Sin ninguna duda él fue un resumen del
barro humano en su máxima expresión de maldad.
De
no haberse escrito antes La Divina Comedia, el Papa Alejandro VI hubiera sido
un morador del segundo círculo del infierno por su lujuria, del cuarto círculo
por su avaricia y del séptimo círculo por su violencia, pues en él brotaban
esas condiciones impropias de un religioso. Él llegó a lo más alto del poder
religioso y político de su época con añagazas y múltiples artimañas.
El
escritor francés Alejandro Dumas, en la serie Los Borgia, de su colección
Crímenes Célebres, no escatima esfuerzos para destacar que el Papa Alejandro VI
y sus hijos César, (quien además de reconocido matón fue obispo de Pamplona, Cardenal y Arzobispo de
Valencia) la renombrada Lucrecia; Juan, segundo duque de Gandía y Giuffredo,
príncipe de Squilace, procreados con su más famosa amante, Vannozza Cattanei,
ocupan un lugar importante en el tramo histórico en que les tocó desenvolver
sus actividades como adultos, en medio del renacimiento europeo.
El
novelista y dramaturgo Dumas destaca que esa familia de origen valenciano
cometió las peores villanías para escalar el poder y sostenerse en el mismo,
incluyendo asesinatos de enemigos y de
muchos que no lo eran, simples víctimas colaterales de intrigas.
Si
hubieran coincidido en el tiempo de sus respectivas existencias el Papa
Alejandro VI y algunos de sus hijos bien pudieron haber formado un circuito de
lujuriosos con el famoso personaje Esaú, aquel cazador cananeo que figura en la
historia bíblica por lo de la progenitura y lo del plato de lentejas.(Génesis
25 y 36.Romano 9:13. Hebreos12:16).
La
muerte de Alejandro VI, un hombre mundano que causó un inmenso daño a la
historia de la iglesia católica, se ha mantenido envuelta en el misterio.
Los
biógrafos de Alejandro VI coinciden en señalar que patólogos, tanatólogos,
antropólogos forenses, biólogos, genetistas, y otros especialistas versados
sobre temas de la muerte, no se han puesto de acuerdo con relación a lo que
provocó la súbita defunción de ese siniestro personaje.
Lo
que sí se comprobó fue que el 5 de agosto de 1503 entró a un suntuoso palacio con
aparente excelente salud junto a su hijo César (entonces con 28 años de edad y
ya veterano cardenal y capitán general de los ejércitos papales) a disfrutar de
una cena cuyo anfitrión era el cardenal Adriano di Corneto.
Al
día siguiente entró en una agonía que duró 13 días.
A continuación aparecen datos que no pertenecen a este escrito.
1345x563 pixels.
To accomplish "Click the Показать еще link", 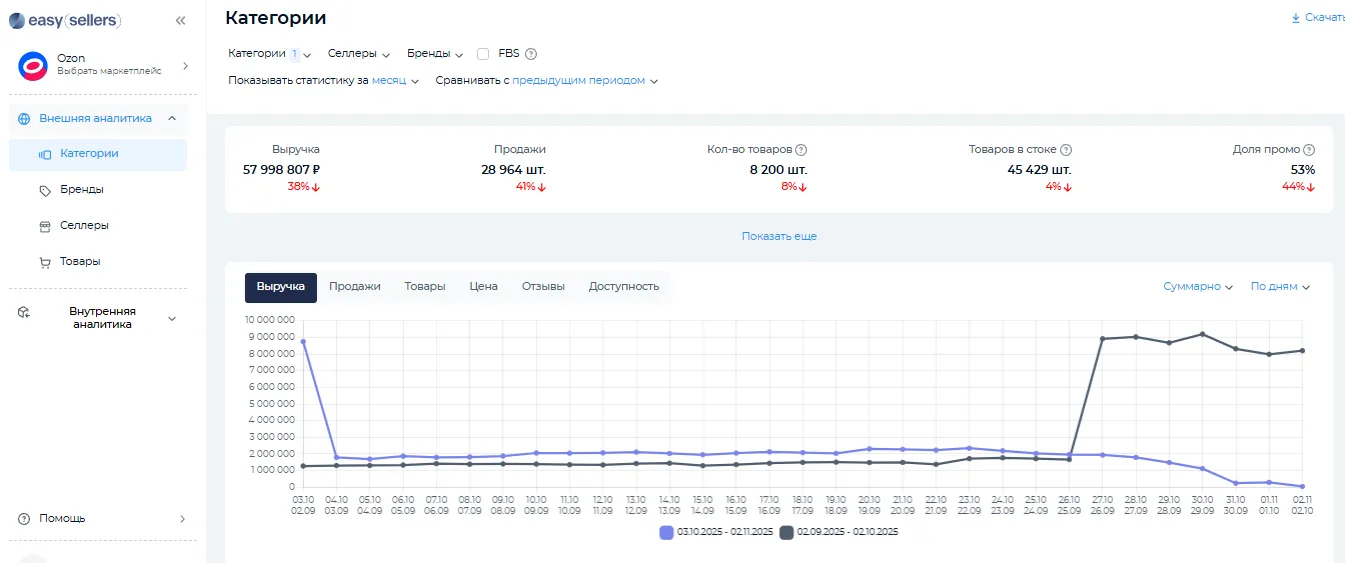I will click(779, 237).
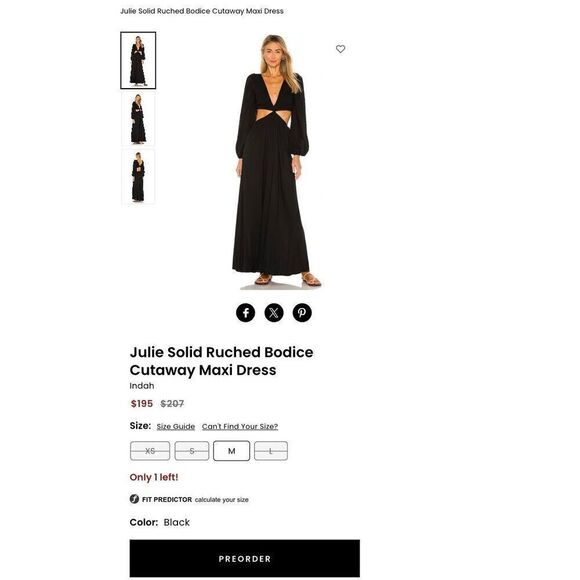
Task: Show the third dress thumbnail
Action: click(x=138, y=177)
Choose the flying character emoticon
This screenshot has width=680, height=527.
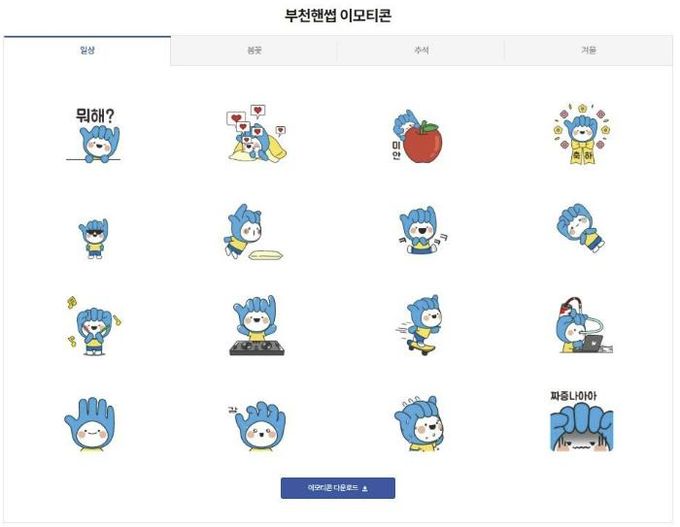coord(581,227)
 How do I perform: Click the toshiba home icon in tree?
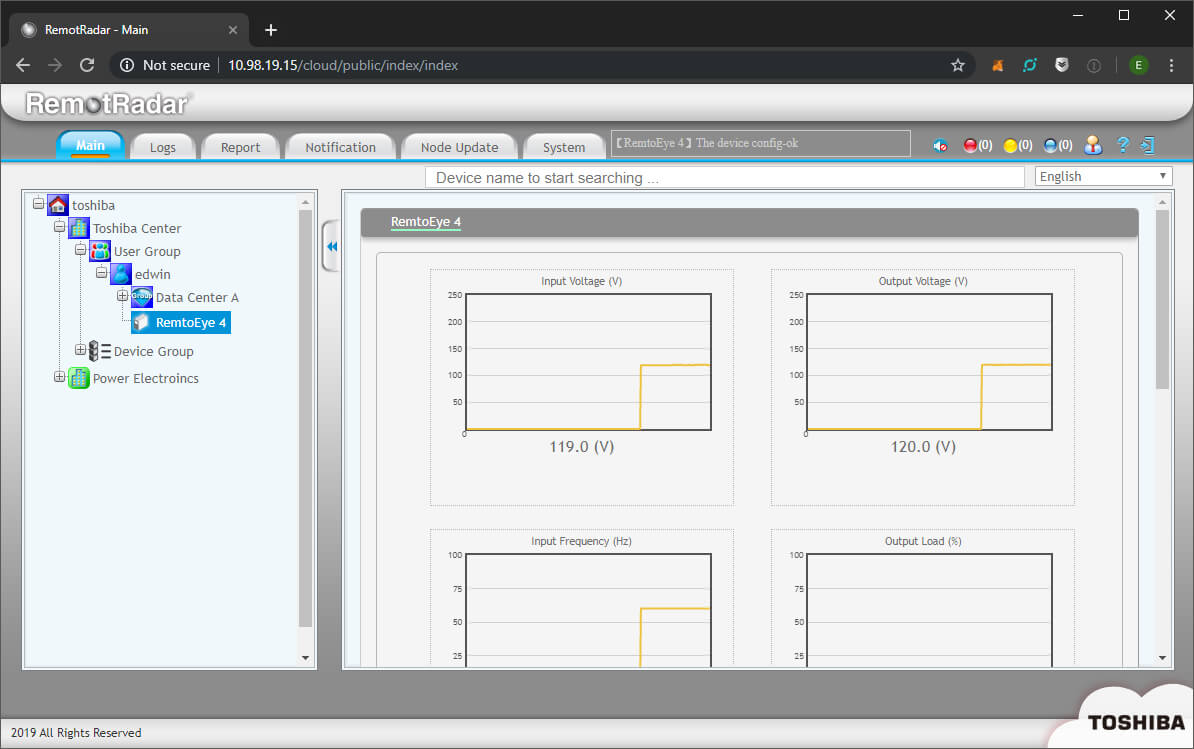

El equipo médico que lo
atendió no pudo parar sus pasos veloces y cargados de ruido hacia la cuesta sin
fin de la muerte.
Cuando
Alejandro VI falleció su cuerpo presentaba algunas de las características
exteriores de envenenamiento, pero la controversia sobre su inesperado fin se
mantiene después de más de 500 años.
Tal
vez las furnias y el follaje de higueras y madroños por donde divagaba en ese
momento su espíritu de señor de horca y cuchillo guardaron en la fronda de
malezas de los contornos la causa real de su muerte. Yo no lo sé.